Therefore interest has been accrued at the note face rate of for those who
signed the waivers and at the penalty rate for those who did not. Total interest
accrued at June 30, 2002 under this Subscription Agreement was approximately
$79,000. The balance of $1,027,000 outstanding at June 30, 2002 from the March
27,2001 transaction has been recorded as a long-term liability. The balance of
$205,000 outstanding from the July 25, 2001 transaction has been recorded as a
short-term liability, as the notes were due on July 25, 2002.

         On June 27, 2001, the Company obtained new financing of $1,000,000,
which is separate from that of March 27, 2001, described above. The Company
issued $1,000,000 in a Convertible Note ("Note" or "Debenture") with an interest
rate of 5% to an accredited investor, as defined by Regulation D issued by the
Securities and Exchange Commission under the Securities Act of 1933. As part of
the agreement, the Company issued warrants to purchase 2,646,000 shares of
common stock at a purchase price of $.22 per share. There is a mandatory
redemption requirement at 125% of the unpaid principal balance and unpaid
interest upon the occurrence of default or if the Company is prohibited from
issuing shares of common stock. The Company did not register the shares issuable
upon conversion within 30 days of the closing date which is a non-registration
event pursuant to Section 10.4 of the Subscription Agreement. Pursuant to that
Section, the subscriber is entitled to certain damages, and at June 30, 2002,
the Company has accrued $167,000 in such damages. In addition, as the
non-registration event lasted more than 181 days, an event of default also
occurred. However, on May 20, 2002 the Company obtained a waiver from the note
holder whereby the note holder waived his right to call the note due and amended
the terms of the note to require the payment of interest at maturity. In
addition, the note holder also waived his right to have liquidation damages
accrued during the period May 20, 2002 through August 31, 2002. As a result, the
balance outstanding of $1,000,000 at June 30, 2002 has been record as a long
term liability.

         The June 27, 2001 debenture was issued with a various stated conversion
price, which resulted in a beneficial conversion feature since the effective
conversion price was below market at the time of the issuance. The discount of
$351,000 which resulted from this transaction, will be amortized over the life
of the debenture. During the six months ended June 30, 2002 approximately
$50,000 was amortized to interest expense. No notes issued under this agreement
were converted as of June 30, 2002.

                                       13







         At June 30, 2002, the Company has accrued approximately $102,000 in
interest due at the penalty rate, as the waiver obtained and discussed above did
not waive this note holder's right to collect interest at the penalty rate as
defined in the note agreement.

         On October 26, 2001, the Company obtained a new financing of up to
$10,000,000 with an availability of up to an additional $3,000,000, as part of a
private placement offering, which is separate from that of March 27, 2001 and
June 27, 2001. The Company issued $7,750,000 in Secured Convertible Notes
("Notes" or "Debentures") with an interest rate of 8% to accredited investors,
as defined by Regulation D issued by the Securities and Exchange Commission
under the Securities Act of 1933. In conjunction with the financing, the Company
issued an additional $667,000 in Secured Convertible Notes as finders fees. As
part of the agreement, the Company issued warrants to purchase 17,714,000 shares
of Common Stock. Half of the warrants may be exercised at a purchase price of
$.25 per share. The remaining 50% may be exercised at $.30 per share. There is a
mandatory redemption requirement at 125% of the unpaid principal balance and
unpaid interest upon the occurrence of default or if the Company is prohibited
from issuing shares of common stock. The Company did not register the shares
issuable upon conversion within 60 days of the closing date, which is a
non-registration event pursuant to Section 10.4 of the Subscription Agreement.

^^^^^^^^

Revise the convertible note passage starting with "The June 27, 2001" and going on through "June 30, 2002.", putting "note" in place of "debenture". The listing has nothing to do with this work.

^^^^^^^^

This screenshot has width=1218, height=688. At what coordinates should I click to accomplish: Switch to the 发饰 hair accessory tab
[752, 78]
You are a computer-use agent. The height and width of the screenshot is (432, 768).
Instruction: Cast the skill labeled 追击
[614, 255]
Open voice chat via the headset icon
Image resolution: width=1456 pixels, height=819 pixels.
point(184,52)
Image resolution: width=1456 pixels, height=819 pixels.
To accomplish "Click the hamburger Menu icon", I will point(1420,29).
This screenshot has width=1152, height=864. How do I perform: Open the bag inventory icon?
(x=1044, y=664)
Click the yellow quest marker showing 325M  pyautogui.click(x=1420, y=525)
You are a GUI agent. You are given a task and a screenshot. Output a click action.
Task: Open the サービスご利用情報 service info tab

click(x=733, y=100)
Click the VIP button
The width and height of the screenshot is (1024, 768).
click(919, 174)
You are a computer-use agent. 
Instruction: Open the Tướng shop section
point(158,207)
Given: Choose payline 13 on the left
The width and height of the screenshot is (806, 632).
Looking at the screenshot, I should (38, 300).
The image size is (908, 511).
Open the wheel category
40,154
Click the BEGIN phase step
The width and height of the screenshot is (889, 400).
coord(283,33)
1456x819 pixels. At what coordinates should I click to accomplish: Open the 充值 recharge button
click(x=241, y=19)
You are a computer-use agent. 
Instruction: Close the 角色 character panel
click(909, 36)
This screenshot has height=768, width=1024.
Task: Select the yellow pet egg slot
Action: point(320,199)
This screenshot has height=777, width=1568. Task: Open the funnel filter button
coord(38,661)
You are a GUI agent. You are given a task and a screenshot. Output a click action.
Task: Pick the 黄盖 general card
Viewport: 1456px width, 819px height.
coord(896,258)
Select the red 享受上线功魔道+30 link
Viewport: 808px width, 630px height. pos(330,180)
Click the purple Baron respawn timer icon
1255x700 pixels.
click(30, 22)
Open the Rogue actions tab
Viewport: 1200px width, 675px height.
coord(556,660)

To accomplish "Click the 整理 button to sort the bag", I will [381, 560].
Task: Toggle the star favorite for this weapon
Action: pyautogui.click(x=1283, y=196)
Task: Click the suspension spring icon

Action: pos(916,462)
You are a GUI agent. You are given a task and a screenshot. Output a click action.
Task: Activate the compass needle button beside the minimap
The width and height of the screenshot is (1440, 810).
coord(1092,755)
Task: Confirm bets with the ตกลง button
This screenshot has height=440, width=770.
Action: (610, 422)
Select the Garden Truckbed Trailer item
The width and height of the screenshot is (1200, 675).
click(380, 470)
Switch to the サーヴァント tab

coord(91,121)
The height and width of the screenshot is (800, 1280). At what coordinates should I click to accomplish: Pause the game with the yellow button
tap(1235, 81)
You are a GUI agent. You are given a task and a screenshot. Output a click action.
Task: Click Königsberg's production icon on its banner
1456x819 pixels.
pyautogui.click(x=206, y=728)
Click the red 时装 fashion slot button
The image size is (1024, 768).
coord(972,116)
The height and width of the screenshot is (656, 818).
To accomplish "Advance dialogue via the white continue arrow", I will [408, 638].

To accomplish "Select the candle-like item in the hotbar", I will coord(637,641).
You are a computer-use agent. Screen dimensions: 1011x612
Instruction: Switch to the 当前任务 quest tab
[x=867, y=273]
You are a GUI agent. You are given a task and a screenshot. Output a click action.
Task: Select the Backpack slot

^^^^^^^^

| Response to the exercise |
The June 27, 2001 note was issued with a various stated conversion
price, which resulted in a beneficial conversion feature since the effective
conversion price was below market at the time of the issuance. The discount of
$351,000 which resulted from this transaction, will be amortized over the life
of the note. During the six months ended June 30, 2002 approximately
$50,000 was amortized to interest expense. No notes issued under this agreement
were converted as of June 30, 2002.